* **TASK TO COMPLETE**
Copy every one of the following entries line for line, changing nothing.

* **AVAILABLE DATA**
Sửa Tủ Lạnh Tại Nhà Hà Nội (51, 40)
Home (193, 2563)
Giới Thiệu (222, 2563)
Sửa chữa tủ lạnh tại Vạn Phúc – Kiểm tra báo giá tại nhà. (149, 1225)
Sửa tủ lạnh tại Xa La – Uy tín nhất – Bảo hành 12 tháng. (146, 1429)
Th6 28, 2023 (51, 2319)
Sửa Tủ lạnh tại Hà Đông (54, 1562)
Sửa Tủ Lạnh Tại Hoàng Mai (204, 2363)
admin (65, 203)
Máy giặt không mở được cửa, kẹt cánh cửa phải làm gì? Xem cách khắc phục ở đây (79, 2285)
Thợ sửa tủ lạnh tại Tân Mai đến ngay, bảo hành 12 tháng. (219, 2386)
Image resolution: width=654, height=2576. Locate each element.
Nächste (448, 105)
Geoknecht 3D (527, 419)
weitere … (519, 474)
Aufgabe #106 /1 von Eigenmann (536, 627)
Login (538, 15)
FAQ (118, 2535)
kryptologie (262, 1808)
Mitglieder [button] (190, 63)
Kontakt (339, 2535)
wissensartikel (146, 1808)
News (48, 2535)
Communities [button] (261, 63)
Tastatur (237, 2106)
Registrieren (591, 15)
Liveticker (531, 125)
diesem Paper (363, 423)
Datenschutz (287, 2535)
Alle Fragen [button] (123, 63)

* **THE OUTPUT**
Sửa Tủ Lạnh Tại Nhà Hà Nội (51, 40)
Home (193, 2563)
Giới Thiệu (222, 2563)
Sửa chữa tủ lạnh tại Vạn Phúc – Kiểm tra báo giá tại nhà. (149, 1225)
Sửa tủ lạnh tại Xa La – Uy tín nhất – Bảo hành 12 tháng. (146, 1429)
Th6 28, 2023 (51, 2319)
Sửa Tủ lạnh tại Hà Đông (54, 1562)
Sửa Tủ Lạnh Tại Hoàng Mai (204, 2363)
admin (65, 203)
Máy giặt không mở được cửa, kẹt cánh cửa phải làm gì? Xem cách khắc phục ở đây (79, 2285)
Thợ sửa tủ lạnh tại Tân Mai đến ngay, bảo hành 12 tháng. (219, 2386)
Image resolution: width=654, height=2576. Locate each element.
Nächste (448, 105)
Geoknecht 3D (527, 419)
weitere … (519, 474)
Aufgabe #106 /1 von Eigenmann (536, 627)
Login (538, 15)
FAQ (118, 2535)
kryptologie (262, 1808)
Mitglieder [button] (190, 63)
Kontakt (339, 2535)
wissensartikel (146, 1808)
News (48, 2535)
Communities [button] (261, 63)
Tastatur (237, 2106)
Registrieren (591, 15)
Liveticker (531, 125)
diesem Paper (363, 423)
Datenschutz (287, 2535)
Alle Fragen [button] (123, 63)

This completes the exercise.